By Felicity Collier in Britain:
Judges to rule on reckoning for dirty Shell
Wednesday 25th January 2017
WIll despoilers face court for Nigeria pollution?
THE High Court will decide tomorrow whether rural communities in Nigeria devastated by oil spills will have their cases against Shell UK Limited heard in Britain — in what could become landmark victories.
If the ruling is made in the communities’ favour, it would mean that other transnational firms based in Britain can then be held to account for cases of human rights abuse overseas.
But Shell’s Nigerian subsidiary, Shell Petroleum Development Company (SPDC), argues that the case falls outside British jurisdiction.
Rights charity Amnesty International said that communities affected by oil pollution regularly face “insurmountable challenges” in Nigeria when trying to take Shell to court.
Two separate legal actions have been brought against Shell on behalf of more than 42,000 people from the Ogale and Bille communities in the Niger delta in Nigeria’s southern Rivers State, whose lives have been blighted by the pollution caused by oil spills.
People living in the delta have been affected by hundreds of oil spills each year, and this pollution has been going on for decades, Amnesty has reported.
It says that residents’ “environment and livelihoods were destroyed by oil spills.”
Under Nigerian law SPDC, the largest oil operator in the region, is liable for clean-up operations, whatever the cause.
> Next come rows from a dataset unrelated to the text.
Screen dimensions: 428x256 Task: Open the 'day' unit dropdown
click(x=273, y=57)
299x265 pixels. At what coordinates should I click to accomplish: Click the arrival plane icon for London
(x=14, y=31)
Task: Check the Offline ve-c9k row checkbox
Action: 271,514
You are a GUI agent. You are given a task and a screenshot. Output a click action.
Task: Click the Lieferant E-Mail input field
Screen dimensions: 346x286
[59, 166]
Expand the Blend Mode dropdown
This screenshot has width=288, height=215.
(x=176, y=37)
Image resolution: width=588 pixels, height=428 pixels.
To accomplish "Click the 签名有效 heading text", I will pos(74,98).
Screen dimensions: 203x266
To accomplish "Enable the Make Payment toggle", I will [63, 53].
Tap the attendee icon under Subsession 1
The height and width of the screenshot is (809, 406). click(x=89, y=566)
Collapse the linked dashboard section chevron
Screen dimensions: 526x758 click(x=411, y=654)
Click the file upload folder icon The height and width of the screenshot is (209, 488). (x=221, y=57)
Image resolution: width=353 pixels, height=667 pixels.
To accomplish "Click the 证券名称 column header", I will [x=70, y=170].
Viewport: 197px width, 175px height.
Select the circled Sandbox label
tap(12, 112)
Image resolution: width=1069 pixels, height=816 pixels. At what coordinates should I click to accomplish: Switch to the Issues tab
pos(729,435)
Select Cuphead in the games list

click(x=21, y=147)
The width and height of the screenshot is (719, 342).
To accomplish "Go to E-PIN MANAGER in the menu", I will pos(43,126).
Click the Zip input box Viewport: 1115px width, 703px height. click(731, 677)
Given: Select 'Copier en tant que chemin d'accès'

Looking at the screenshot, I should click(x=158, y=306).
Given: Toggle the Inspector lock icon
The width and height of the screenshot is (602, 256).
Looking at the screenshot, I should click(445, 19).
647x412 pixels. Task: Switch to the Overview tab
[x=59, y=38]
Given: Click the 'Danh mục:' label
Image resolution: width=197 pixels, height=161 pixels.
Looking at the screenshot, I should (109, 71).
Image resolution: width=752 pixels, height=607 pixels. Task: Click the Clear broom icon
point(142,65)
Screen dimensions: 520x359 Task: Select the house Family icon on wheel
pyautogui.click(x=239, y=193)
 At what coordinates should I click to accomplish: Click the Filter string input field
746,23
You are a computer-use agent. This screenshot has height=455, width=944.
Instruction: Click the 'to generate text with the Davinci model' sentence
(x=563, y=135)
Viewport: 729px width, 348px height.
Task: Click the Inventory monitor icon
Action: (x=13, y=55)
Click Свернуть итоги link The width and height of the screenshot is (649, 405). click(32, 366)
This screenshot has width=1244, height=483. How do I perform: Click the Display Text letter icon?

But many contractors have been failing to do so properly, according to a report published by Amnesty in 2015.
The charity reported that women, men and children living in the delta have to drink, cook with and wash in polluted water.
Pollution has also entered the food chain as land to grow crops has been contaminated as well as the fish that are eaten.
The effect on the health of the affected communities is said to include breathing problems and skin lesions.
Sarah Shoraka of the global oil and environment campaign group Platform London said: “Shell continues a colonial tradition in which fossil fuels are extracted in the Niger delta and shipped to North America and Europe.
“It acts with impunity destroying health and livelihoods. Shell is a UK company and must be held to account for its human rights abuses in the UK courts.”
Shell has been pumping oil from the delta since 1958, when Nigeria was still a British colony.